#### [TASK TO CARRY OUT]
Rewrite every line of the records below as a numbered list, leaving out any blank lines.

#### [EXCERPTED RECORDS]
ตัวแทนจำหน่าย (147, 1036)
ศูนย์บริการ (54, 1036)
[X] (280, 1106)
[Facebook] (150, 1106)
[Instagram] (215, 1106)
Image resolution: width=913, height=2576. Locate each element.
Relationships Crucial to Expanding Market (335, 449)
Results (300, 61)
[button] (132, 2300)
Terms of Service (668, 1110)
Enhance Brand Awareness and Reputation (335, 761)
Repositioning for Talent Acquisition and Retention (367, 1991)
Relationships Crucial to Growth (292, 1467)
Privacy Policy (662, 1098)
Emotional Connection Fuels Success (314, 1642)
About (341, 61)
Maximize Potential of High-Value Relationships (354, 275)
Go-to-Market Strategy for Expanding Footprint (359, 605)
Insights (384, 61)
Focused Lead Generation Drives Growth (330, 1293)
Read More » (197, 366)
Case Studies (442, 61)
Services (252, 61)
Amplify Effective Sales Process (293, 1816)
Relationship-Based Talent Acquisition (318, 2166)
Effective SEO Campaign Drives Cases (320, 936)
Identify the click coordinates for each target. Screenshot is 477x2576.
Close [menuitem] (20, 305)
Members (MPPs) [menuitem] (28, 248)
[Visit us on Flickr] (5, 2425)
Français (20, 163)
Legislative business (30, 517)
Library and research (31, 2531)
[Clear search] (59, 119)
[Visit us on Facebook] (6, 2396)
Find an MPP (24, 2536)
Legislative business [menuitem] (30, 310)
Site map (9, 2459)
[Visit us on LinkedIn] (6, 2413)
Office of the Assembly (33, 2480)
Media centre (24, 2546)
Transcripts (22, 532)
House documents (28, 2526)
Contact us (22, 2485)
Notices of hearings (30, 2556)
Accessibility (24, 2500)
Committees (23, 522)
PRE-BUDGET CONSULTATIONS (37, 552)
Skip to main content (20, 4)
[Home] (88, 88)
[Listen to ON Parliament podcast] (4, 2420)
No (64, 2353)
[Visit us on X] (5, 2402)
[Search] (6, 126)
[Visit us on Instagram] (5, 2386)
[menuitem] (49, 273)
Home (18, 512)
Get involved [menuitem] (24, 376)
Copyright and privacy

#### [EXERCISE ANSWER]
1. ตัวแทนจำหน่าย (147, 1036)
2. ศูนย์บริการ (54, 1036)
3. [X] (280, 1106)
4. [Facebook] (150, 1106)
5. [Instagram] (215, 1106)
6. Image resolution: width=913, height=2576. Locate each element.
7. Relationships Crucial to Expanding Market (335, 449)
8. Results (300, 61)
9. [button] (132, 2300)
10. Terms of Service (668, 1110)
11. Enhance Brand Awareness and Reputation (335, 761)
12. Repositioning for Talent Acquisition and Retention (367, 1991)
13. Relationships Crucial to Growth (292, 1467)
14. Privacy Policy (662, 1098)
15. Emotional Connection Fuels Success (314, 1642)
16. About (341, 61)
17. Maximize Potential of High-Value Relationships (354, 275)
18. Go-to-Market Strategy for Expanding Footprint (359, 605)
19. Insights (384, 61)
20. Focused Lead Generation Drives Growth (330, 1293)
21. Read More » (197, 366)
22. Case Studies (442, 61)
23. Services (252, 61)
24. Amplify Effective Sales Process (293, 1816)
25. Relationship-Based Talent Acquisition (318, 2166)
26. Effective SEO Campaign Drives Cases (320, 936)
27. Identify the click coordinates for each target. Screenshot is 477x2576.
28. Close [menuitem] (20, 305)
29. Members (MPPs) [menuitem] (28, 248)
30. [Visit us on Flickr] (5, 2425)
31. Français (20, 163)
32. Legislative business (30, 517)
33. Library and research (31, 2531)
34. [Clear search] (59, 119)
35. [Visit us on Facebook] (6, 2396)
36. Find an MPP (24, 2536)
37. Legislative business [menuitem] (30, 310)
38. Site map (9, 2459)
39. [Visit us on LinkedIn] (6, 2413)
40. Office of the Assembly (33, 2480)
41. Media centre (24, 2546)
42. Transcripts (22, 532)
43. House documents (28, 2526)
44. Contact us (22, 2485)
45. Notices of hearings (30, 2556)
46. Accessibility (24, 2500)
47. Committees (23, 522)
48. PRE-BUDGET CONSULTATIONS (37, 552)
49. Skip to main content (20, 4)
50. [Home] (88, 88)
51. [Listen to ON Parliament podcast] (4, 2420)
52. No (64, 2353)
53. [Visit us on X] (5, 2402)
54. [Search] (6, 126)
55. [Visit us on Instagram] (5, 2386)
56. [menuitem] (49, 273)
57. Home (18, 512)
58. Get involved [menuitem] (24, 376)
59. Copyright and privacy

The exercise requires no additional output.